All the self-help books in a row. So many gurus, so little time. But the book was nowhere to be found. I forced myself to find a clerk. My mystical self said "If it’s not there, it’s not meant to be." My rational self said, "Bullshit. Buy the book."

And there was the young woman at the Orders Desk, all busy with her Books in Print, processing special orders. I was amazed how I moved toward her, somewhat sideways, as a crab walks in that wonderfully paradoxical way, at once at an angle and directly.

"Do you have Born to Win?" I asked her softly.

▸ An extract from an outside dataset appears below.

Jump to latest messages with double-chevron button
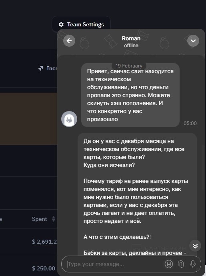Screen dimensions: 206x276 (195, 246)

"Boring Wind," she repeated, dutifully reaching for the  mouse to cue up a search. I don’t know why I found it difficult at that moment to say the title. I do know I was ever so self-conscious. It was as if I were revealing something deep, personal and worse, taboo about myself. How I could I allow this young woman to see me like this. She’d think me a fool, or less a man for needing to buy such a book.

"Born to Win," I struggled to speak, conscious of my even blushing.

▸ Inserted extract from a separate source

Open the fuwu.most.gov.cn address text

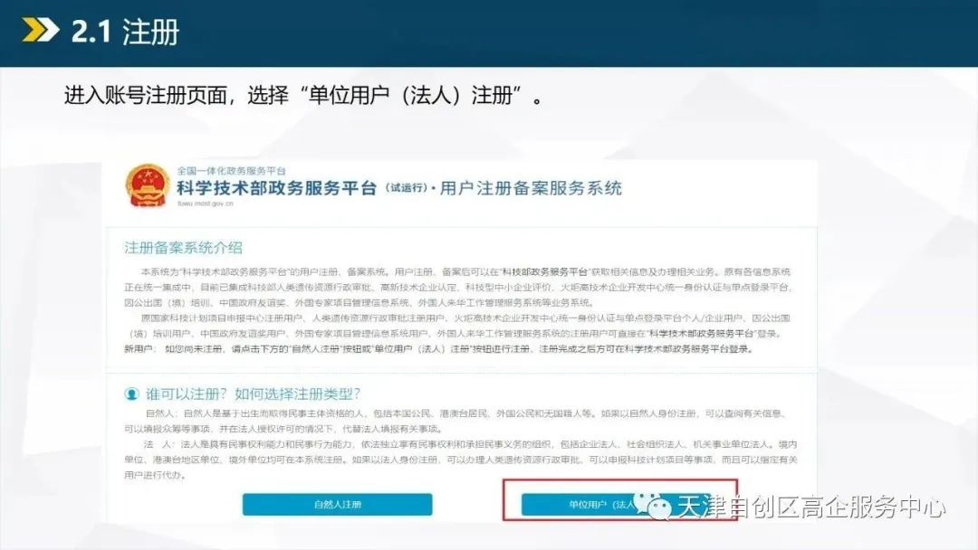[x=206, y=204]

"If it’s not on the shelf, it may be sold out," she answered in too matter-of-fact a voice. Clearly she was in no way conscious of the monumental changes taking place before her. She handed me a form to fill out for the book to receive a notice when the my order came. I gave my office phone number so a call wouldn’t come to the house. God (whom nihilists reject) forbid my girlfriend should get the call, hear the title and find out I had betrayed her. Some young girl calling, "Is that handsome man there who ordered a book? He’s such a winner!"  Horrors!

So that’s how it came to pass that I found hope. Kicking and screaming, no. A great internal struggle, however, to buy such a positive-sounding book. A great deal of pleasure reading it. Like most self-help books, the effects were dramatic, life-changing, mostly impermanent. I did see so many elements of a drama being played out within my own life which I otherwise might not have noticed. I even recognized family scripts—mother’s, father’s, brother’s—which they had imposed on me. Mind you, I don’t get a penny for recommending that book, but it did help. I even secretly confessed to feeling like a winner and enjoyed a smile.

As for my girlfriend, she wound herself tighter and tighter into her own drama. One day I asked her why, with all we had—brains, graduate degrees, the potential for successful careers—she was still so angry and unhappy? Maybe, I suggested, life was not so bad. It took many months more, but that was the beginning of the end for the relationship. Hope, it turns out, stole me away. I like to think, however, that I won.